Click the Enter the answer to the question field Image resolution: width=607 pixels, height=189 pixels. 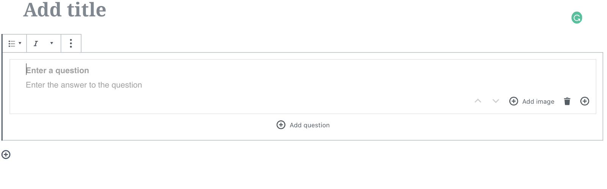click(x=84, y=85)

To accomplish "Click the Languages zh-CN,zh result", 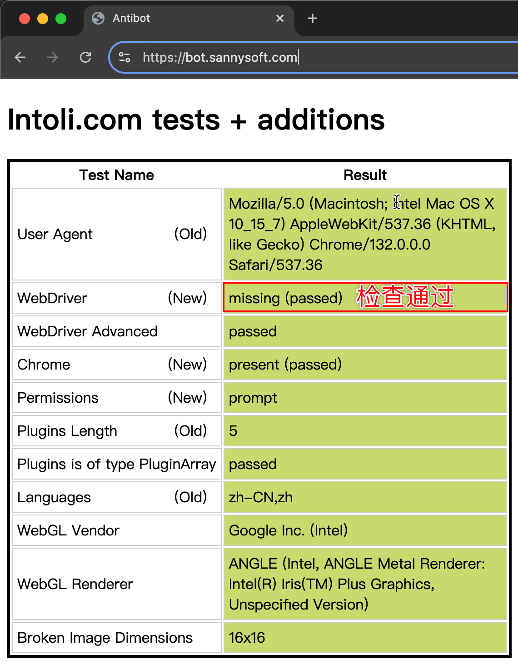I will [x=261, y=497].
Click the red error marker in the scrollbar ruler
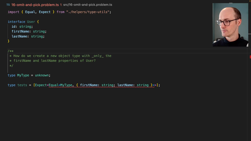The height and width of the screenshot is (141, 251). click(250, 57)
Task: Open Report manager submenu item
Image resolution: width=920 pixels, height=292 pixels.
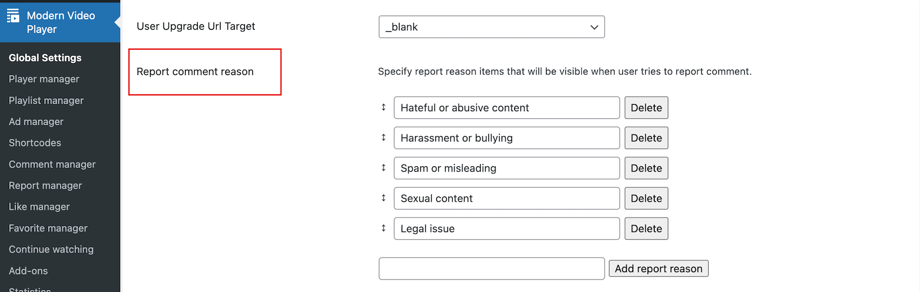Action: coord(45,185)
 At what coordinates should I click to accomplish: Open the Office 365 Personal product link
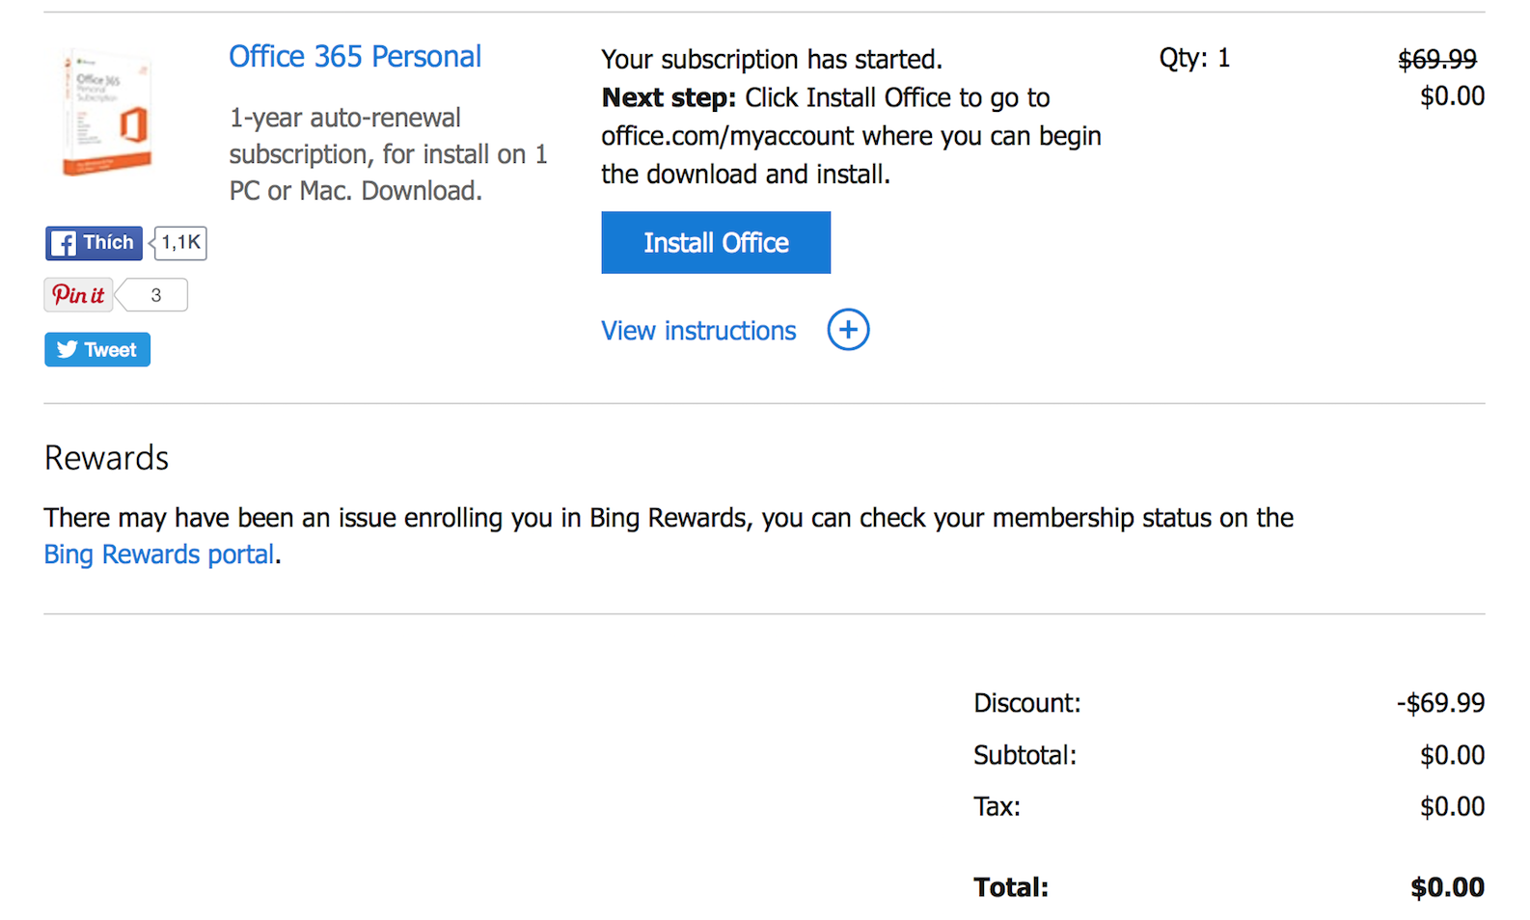pos(354,57)
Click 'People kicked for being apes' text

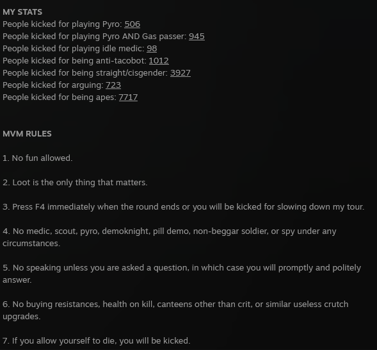[60, 97]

■ Work task:
With pictures omitted, reproduce exactly the lines from the line containing "At what coordinates" through the end of the data above.

■ Solution for this task:
 At what coordinates should I click to accomplish: Open the Office 365 Personal product link
pos(354,57)
Click 'People kicked for being apes' text

[60, 97]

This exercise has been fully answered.